> _Data provided_
..............................

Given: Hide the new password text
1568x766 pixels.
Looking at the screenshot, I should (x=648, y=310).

..............................

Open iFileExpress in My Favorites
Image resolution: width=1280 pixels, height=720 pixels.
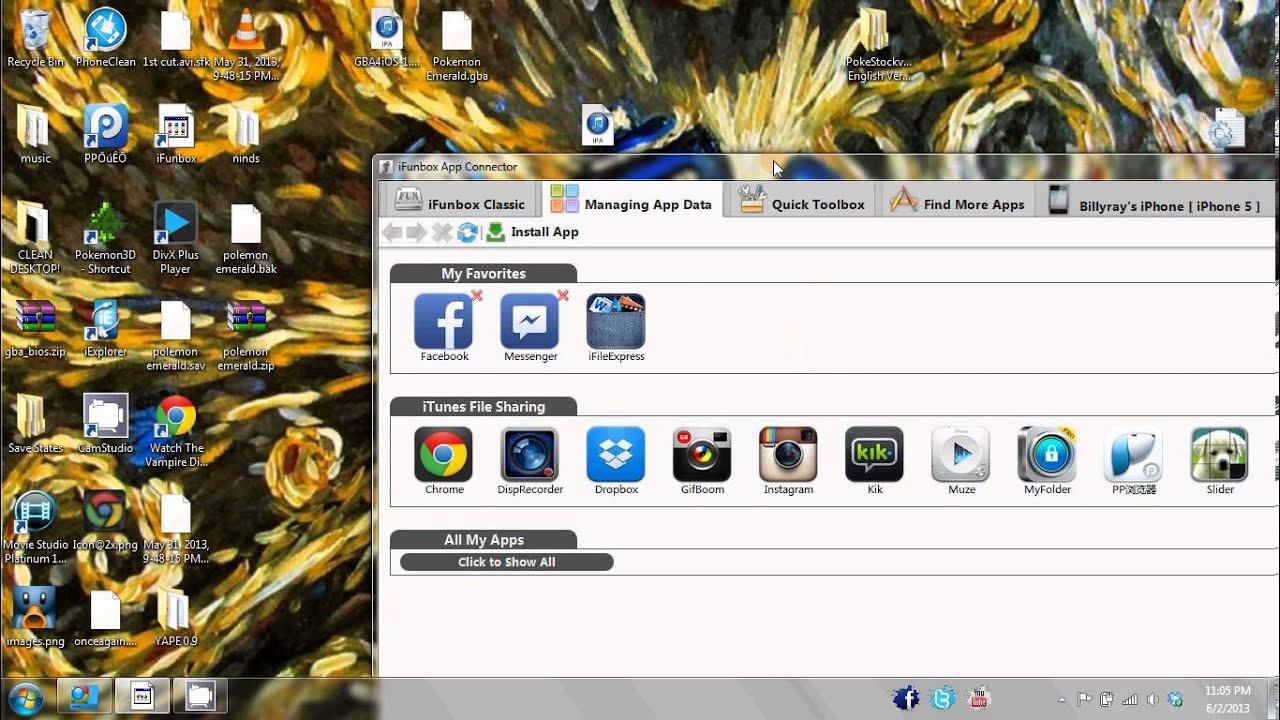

..............................

> _What is expected_
Above are the records; print exactly the lines from the line with "Open iFileExpress in My Favorites" to the line with "Image resolution: width=1280", including both, and nothing else.

> _Exercise response_
Open iFileExpress in My Favorites
Image resolution: width=1280 pixels, height=720 pixels.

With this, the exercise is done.